Australian Industry Group chief executive Heather Ridout called for “full and fair” participation of Australian suppliers in government contracts and major commercial projects. She also demanded a “whole-of-economy” program to lift productivity, including by more-flexible industrial relations laws.

Ms Gillard said her $30m relief package would help sacked workers with retraining and relocation and to encourage the establishment of new businesses in the Illawarra and the Mornington Peninsula that could use their skills.

And she said she would bring forward BlueScope’s anticipated $100m share of payments under its Steel Transformation Plan, which is part of the package delivering its planned carbon tax, on condition the company remain committed to domestic steel production.

But the Prime Minister, who has frequently refused to amend her Fair Work Act, rejected mandated local content provisions. “Everything we do has to be compliant with our role as a great trading nation that needs to comply with the rules-based trading order– the World Trade Organisation rules,” she said.

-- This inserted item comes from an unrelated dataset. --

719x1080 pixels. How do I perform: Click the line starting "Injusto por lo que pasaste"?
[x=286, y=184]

The Prime Minister said she and Wayne Swan had made clear for months that they understood the pressure that the strong dollar was putting on manufacturing, tourism and education exports. The “foundation stone” of its response was the Mineral Resources Rent Tax, which would hit the booming mining sector and fund a cut in the corporate tax rate from 30 per cent to 29 per cent.

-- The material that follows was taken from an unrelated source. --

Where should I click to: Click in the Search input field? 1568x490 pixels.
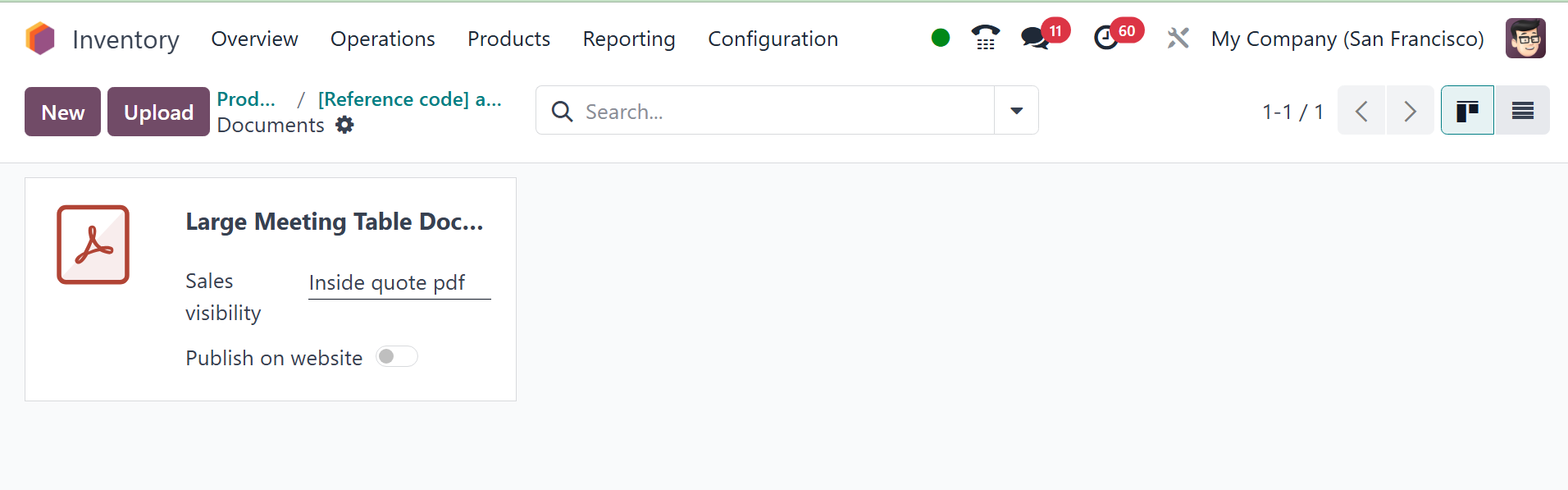(x=783, y=112)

ACTU president Ged Kearney welcomed the assistance package but called for robust local content requirements, especially in government procurement.

“We cannot sit back and watch our manufacturing industry crumble under pressure from lost export dollars associated with the high dollar, coupled with a low steel value compared with high raw material costs,” Ms Kearney said.

Mr Howes predicted further job losses in manufacturing and renewed calls for the Gillard government to join international efforts to pressure the Chinese government to float their currency.

Ms Gillard also faced pressure from the Labor Left, with NSW senator Doug Cameron calling on the nation’s billionaire mining barons to pour their money into manufacturing to stave off further job losses.

“I think there is a responsibility on the mining industry — the Gina Rineharts, the Clive Palmers, the Twiggy Forests, the BHPs, the Rio Tintos — to actually stop lining their wallets and start making an investment in manufacturing jobs in this country,” Mr Cameron said.

Stephen Jones, whose electorate of Throsby will bear the brunt of the BlueScope job losses in the Illawarra, said only a fraction of mining investment went to Australian firms.

“There’s $400 billion worth of investment into developing mines over the next few years, but just a fraction of that going to Australian producers,” Mr Jones said. “We need to ensure Australian producers are at least on an equal footing in terms of bidding for that work.”

Despite the job losses sparking heavy debate yesterday, Tony Abbott made little comment, instead focusing the Opposition’s question time attacks on Labor’s planned carbon tax.

BLUESCOPE THE COLD, HARD FACTS BY THE NUMBERS

* 800 (out of 3100) Workers to lose their jobs at Port Kembla, NSW

* 300-350 On-site contractors to lose their jobs at Port Kembla

* 200 (out of 1000) Workers to lose their jobs at Western Port, Victoria

* 1 Steel furnace to close (out of three in Australia)

* 2.5m tonnes Revised capacity (down from 5m tonnes)

* $100m Carbon tax-adjustment funding brought forward for BlueScope

* $30m Package to assist NSW’s Illawarra region ($20m from federal funds, $5m from NSW government, $5m from BlueScope Steel)

Source: BlueScope Steel FY2011 Results and Business Update

Article from The Australian, August 23, 2011.